▶ Problem
Rewrite the records from the line containing "I will pos(687,173)." down to the line containing "click(x=311, y=6)", replacing "GUI agent" with "screen assistant" and leaving everything else unchanged.

▶ Data for this exercise
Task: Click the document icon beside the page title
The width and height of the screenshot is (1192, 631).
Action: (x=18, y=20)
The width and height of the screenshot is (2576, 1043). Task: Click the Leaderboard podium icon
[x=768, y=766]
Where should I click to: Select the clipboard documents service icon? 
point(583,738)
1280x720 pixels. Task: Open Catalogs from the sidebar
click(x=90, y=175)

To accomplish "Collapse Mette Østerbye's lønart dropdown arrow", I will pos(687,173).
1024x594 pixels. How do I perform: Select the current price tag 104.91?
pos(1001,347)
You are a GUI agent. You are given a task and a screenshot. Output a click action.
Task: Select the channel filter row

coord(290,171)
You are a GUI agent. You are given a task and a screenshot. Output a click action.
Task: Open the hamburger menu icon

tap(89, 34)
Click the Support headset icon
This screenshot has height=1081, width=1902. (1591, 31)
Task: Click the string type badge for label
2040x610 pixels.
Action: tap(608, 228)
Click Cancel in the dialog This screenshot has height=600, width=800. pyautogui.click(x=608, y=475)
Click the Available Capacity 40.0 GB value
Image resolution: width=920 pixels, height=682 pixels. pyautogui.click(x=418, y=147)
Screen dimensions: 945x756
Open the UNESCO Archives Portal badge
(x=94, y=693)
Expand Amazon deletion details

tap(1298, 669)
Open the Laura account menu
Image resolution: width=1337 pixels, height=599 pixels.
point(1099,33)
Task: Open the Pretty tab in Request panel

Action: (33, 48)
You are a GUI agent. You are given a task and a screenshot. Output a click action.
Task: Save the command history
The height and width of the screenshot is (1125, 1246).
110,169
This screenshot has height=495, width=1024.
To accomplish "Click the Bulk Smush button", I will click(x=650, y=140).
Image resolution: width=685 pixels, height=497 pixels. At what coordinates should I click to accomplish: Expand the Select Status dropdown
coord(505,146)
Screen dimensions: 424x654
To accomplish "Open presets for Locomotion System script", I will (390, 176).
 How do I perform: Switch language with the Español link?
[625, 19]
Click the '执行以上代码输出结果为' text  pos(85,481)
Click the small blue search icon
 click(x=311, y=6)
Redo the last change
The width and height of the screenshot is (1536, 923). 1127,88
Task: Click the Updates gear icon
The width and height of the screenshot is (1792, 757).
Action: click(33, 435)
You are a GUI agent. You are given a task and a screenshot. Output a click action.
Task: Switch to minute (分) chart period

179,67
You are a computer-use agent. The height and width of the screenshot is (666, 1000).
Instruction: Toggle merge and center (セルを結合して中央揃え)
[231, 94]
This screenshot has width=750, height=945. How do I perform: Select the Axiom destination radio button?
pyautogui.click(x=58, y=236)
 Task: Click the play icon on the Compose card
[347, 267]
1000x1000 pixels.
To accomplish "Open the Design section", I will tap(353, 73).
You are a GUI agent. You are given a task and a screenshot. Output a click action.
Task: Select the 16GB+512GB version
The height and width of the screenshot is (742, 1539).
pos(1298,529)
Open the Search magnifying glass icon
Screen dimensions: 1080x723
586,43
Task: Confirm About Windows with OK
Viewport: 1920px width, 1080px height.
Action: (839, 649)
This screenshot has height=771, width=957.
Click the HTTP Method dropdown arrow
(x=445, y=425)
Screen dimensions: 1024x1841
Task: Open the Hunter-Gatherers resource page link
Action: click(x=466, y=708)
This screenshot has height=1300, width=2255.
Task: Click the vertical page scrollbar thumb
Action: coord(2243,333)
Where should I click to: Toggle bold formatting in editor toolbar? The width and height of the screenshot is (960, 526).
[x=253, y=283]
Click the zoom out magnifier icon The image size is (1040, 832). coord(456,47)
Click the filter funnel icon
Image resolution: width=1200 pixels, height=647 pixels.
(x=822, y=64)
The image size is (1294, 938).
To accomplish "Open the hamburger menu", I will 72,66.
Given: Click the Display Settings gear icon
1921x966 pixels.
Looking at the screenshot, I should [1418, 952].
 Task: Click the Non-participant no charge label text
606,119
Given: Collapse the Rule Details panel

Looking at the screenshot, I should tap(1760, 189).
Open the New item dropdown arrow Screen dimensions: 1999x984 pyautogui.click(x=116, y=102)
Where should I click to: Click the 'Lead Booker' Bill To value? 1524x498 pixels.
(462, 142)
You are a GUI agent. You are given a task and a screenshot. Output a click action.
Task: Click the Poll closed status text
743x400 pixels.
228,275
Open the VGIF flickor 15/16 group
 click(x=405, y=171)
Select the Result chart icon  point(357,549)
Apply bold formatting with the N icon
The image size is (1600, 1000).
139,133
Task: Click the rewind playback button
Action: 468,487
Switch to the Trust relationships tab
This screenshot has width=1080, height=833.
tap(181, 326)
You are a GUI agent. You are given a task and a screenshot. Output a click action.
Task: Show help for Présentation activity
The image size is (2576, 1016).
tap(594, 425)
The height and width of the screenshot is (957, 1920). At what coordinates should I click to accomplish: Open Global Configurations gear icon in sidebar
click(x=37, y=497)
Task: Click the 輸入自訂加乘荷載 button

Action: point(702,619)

▶ Output for this exercise
To accomplish "Collapse Mette Østerbye's lønart dropdown arrow", I will pos(687,173).
1024x594 pixels. How do I perform: Select the current price tag 104.91?
pos(1001,347)
You are a screen assistant. You are given a task and a screenshot. Output a click action.
Task: Select the channel filter row

coord(290,171)
You are a screen assistant. You are given a task and a screenshot. Output a click action.
Task: Open the hamburger menu icon

tap(89, 34)
Click the Support headset icon
This screenshot has height=1081, width=1902. (1591, 31)
Task: Click the string type badge for label
2040x610 pixels.
Action: tap(608, 228)
Click Cancel in the dialog This screenshot has height=600, width=800. pyautogui.click(x=608, y=475)
Click the Available Capacity 40.0 GB value
Image resolution: width=920 pixels, height=682 pixels. pyautogui.click(x=418, y=147)
Screen dimensions: 945x756
Open the UNESCO Archives Portal badge
(x=94, y=693)
Expand Amazon deletion details

tap(1298, 669)
Open the Laura account menu
Image resolution: width=1337 pixels, height=599 pixels.
point(1099,33)
Task: Open the Pretty tab in Request panel

Action: (33, 48)
You are a screen assistant. You are given a task and a screenshot. Output a click action.
Task: Save the command history
The height and width of the screenshot is (1125, 1246).
110,169
This screenshot has height=495, width=1024.
To accomplish "Click the Bulk Smush button", I will click(x=650, y=140).
Image resolution: width=685 pixels, height=497 pixels. At what coordinates should I click to accomplish: Expand the Select Status dropdown
coord(505,146)
Screen dimensions: 424x654
To accomplish "Open presets for Locomotion System script", I will (390, 176).
 How do I perform: Switch language with the Español link?
[625, 19]
Click the '执行以上代码输出结果为' text  pos(85,481)
Click the small blue search icon
 click(x=311, y=6)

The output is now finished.